Imani Perry, an award-winning writer and the Hughes-Rogers Professor of African American Studies at Princeton University, is raising Black sons in a world where police officers and vigilantes will end their lives without a second thought. It’s a notion that has kept Perry, along with far too many other Black parents, up at night. The unflinchingly honest and real letter to her sons takes a shape familiar to those who’ve read James Baldwin’s “A Letter to My Nephew” (1962), Ta-Nehisi Coates’s Between the World and Me (2015), or Kiese Laymon’s Heavy: An American Memoir (2018) in that it examines how her Black boys can find grace, love, and peace in a world hell-bent on their destruction. Pass this along to the Black boys in your life: They will be better for having read it, and so will you.

Chanel Miller
{ Viking }
Release Date: September 17, 2019

In 2016, Chanel Miller, then known only as Emily Doe, wrote what might be the first victim impact statement to go viral. In it, she addressed the man who assaulted her—former Stanford student Brock Turner—and in the process put a harsh and necessary light on the lenient sentence he was granted. “Your damage was concrete; stripped of titles, degrees, enrollment,” she said in her statement, which was eventually published in full by BuzzFeed. “My damage was internal, unseen, I carry it with me.

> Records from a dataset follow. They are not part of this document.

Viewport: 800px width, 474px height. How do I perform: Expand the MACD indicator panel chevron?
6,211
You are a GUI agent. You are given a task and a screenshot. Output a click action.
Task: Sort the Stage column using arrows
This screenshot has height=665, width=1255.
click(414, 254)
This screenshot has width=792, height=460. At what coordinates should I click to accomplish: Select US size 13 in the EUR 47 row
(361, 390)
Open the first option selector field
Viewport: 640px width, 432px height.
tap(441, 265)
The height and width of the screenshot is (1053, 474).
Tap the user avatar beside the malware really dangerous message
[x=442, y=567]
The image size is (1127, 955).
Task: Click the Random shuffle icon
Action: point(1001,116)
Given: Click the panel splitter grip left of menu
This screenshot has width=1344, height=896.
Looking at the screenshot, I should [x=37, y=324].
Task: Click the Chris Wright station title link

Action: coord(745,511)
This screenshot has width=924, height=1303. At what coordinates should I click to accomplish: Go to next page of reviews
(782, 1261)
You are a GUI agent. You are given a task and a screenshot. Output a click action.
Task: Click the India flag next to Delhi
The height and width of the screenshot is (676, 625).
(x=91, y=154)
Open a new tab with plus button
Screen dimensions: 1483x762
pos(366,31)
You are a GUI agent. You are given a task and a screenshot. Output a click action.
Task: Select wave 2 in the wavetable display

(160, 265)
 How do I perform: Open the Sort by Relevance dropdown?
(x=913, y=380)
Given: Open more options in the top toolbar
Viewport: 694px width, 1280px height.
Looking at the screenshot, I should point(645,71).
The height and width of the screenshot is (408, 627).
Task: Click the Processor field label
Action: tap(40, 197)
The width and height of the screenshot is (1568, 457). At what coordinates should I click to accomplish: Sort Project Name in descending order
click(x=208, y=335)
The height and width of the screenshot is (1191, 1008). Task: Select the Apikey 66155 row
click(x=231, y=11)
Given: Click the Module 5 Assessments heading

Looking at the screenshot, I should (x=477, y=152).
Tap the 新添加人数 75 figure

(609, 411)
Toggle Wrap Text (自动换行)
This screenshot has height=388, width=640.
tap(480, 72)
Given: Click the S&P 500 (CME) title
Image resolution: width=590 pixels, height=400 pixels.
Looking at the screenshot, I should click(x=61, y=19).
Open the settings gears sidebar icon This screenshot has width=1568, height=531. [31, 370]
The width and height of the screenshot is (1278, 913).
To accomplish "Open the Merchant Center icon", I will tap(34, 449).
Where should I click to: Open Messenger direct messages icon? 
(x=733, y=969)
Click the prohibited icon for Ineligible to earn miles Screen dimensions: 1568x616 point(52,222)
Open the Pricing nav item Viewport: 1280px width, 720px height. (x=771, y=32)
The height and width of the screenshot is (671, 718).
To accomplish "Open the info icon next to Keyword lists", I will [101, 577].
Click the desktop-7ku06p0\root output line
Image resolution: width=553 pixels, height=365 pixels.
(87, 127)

You took away my worth, my privacy, my energy, my time, my safety, my intimacy, my confidence, my own voice, until today.” More than 11 million people read her statement within four days, and the judge who gave Turner a six-month sentence was ultimately recalled. Three years after her anonymous statement, Miller has written a memoir about the “perfect case” that showed that sexual assault is still contested terrain for many courts.

Mona Eltahawy
{ Beacon Press }
Release Date: September 17, 2019

Feminist activist Mona Eltahawy is one of the world’s foremost writers about a number of issues facing women today, including sexism, racism, and Islamophobia. And though she’s often discussed the ins and outs of these problems in her 2016 book, Headscarves and Hymens: Why the Middle East Needs a Sexual Revolution, and in her frequent articles for the Guardian and other outlets, The Seven Necessary Sins for Women and Girls serves as a guidebook for those who are ready to dismantle them. Eltahaway’s newest offering encourages women around the world to be as angry, ambitious, profane, violent, attention-seeking, lustful, and powerful as possible—because social change depends on them.